■ DATA LISTING ■
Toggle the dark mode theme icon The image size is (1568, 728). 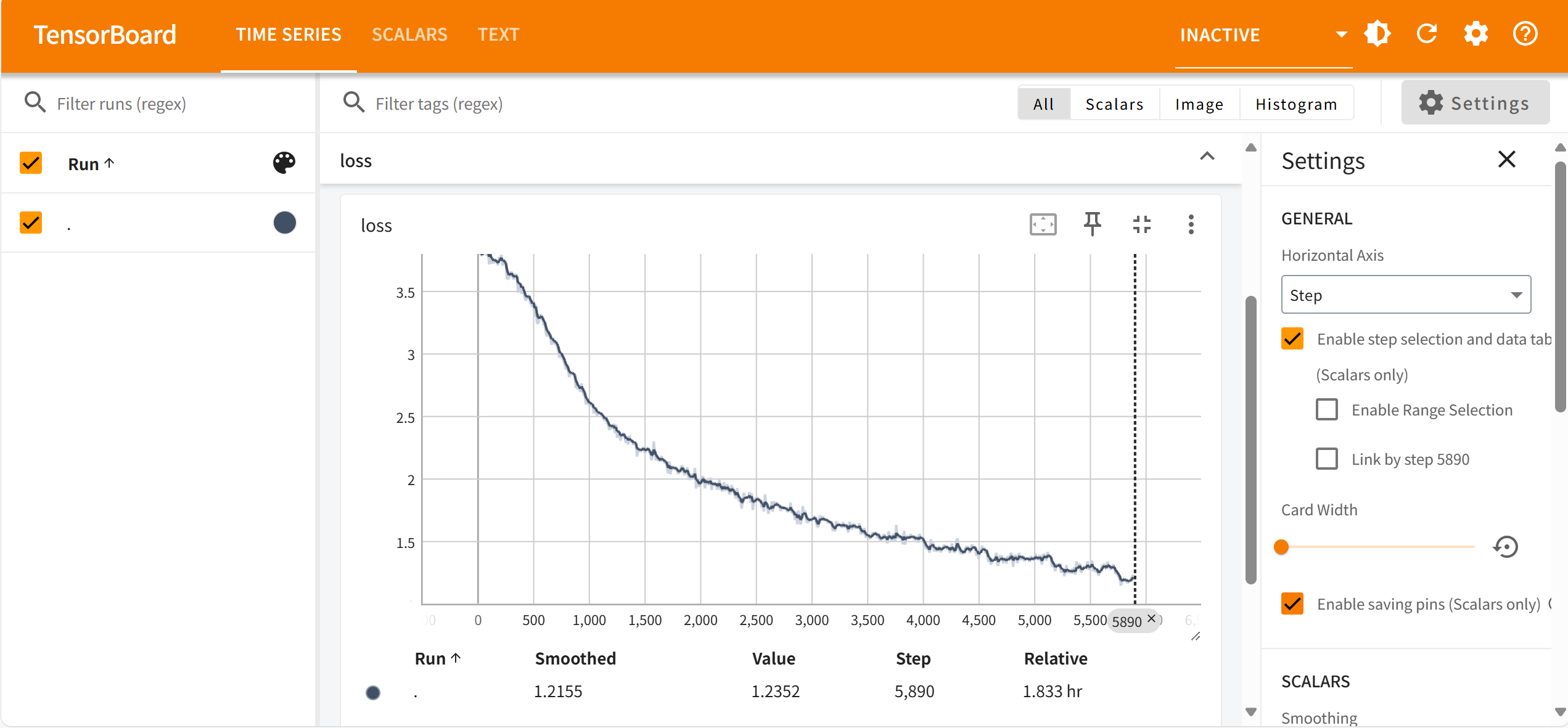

...

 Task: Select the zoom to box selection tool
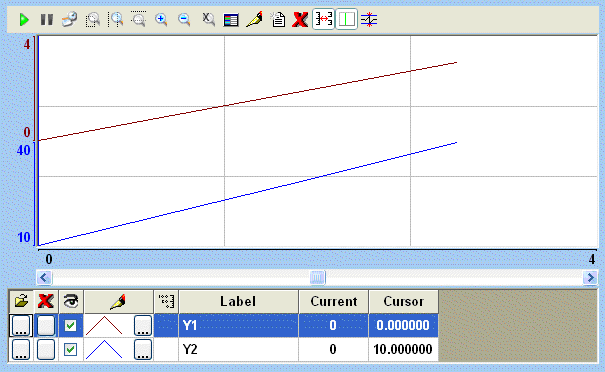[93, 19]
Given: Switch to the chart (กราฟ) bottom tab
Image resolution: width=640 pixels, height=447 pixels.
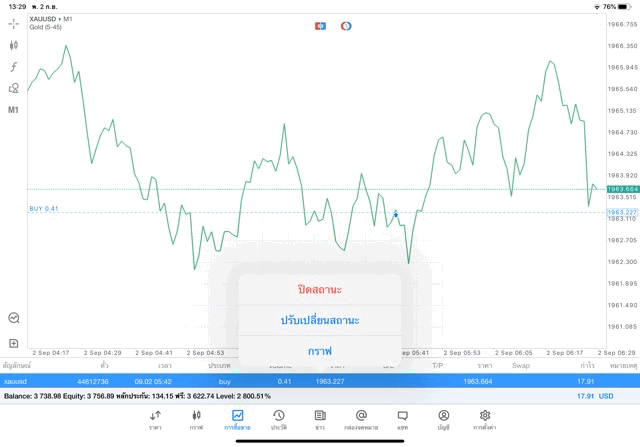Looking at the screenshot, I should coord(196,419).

■ WHAT YOU HAVE TO DO ■
Reproduce verbatim the entries from the line containing "Task: Select the zoom to box selection tool" through the line containing "Looking at the", including both of those lines, and omit the pictures.

■ RESPONSE TO THE TASK ■
 Task: Select the zoom to box selection tool
[93, 19]
Given: Switch to the chart (กราฟ) bottom tab
Image resolution: width=640 pixels, height=447 pixels.
Looking at the screenshot, I should coord(196,419).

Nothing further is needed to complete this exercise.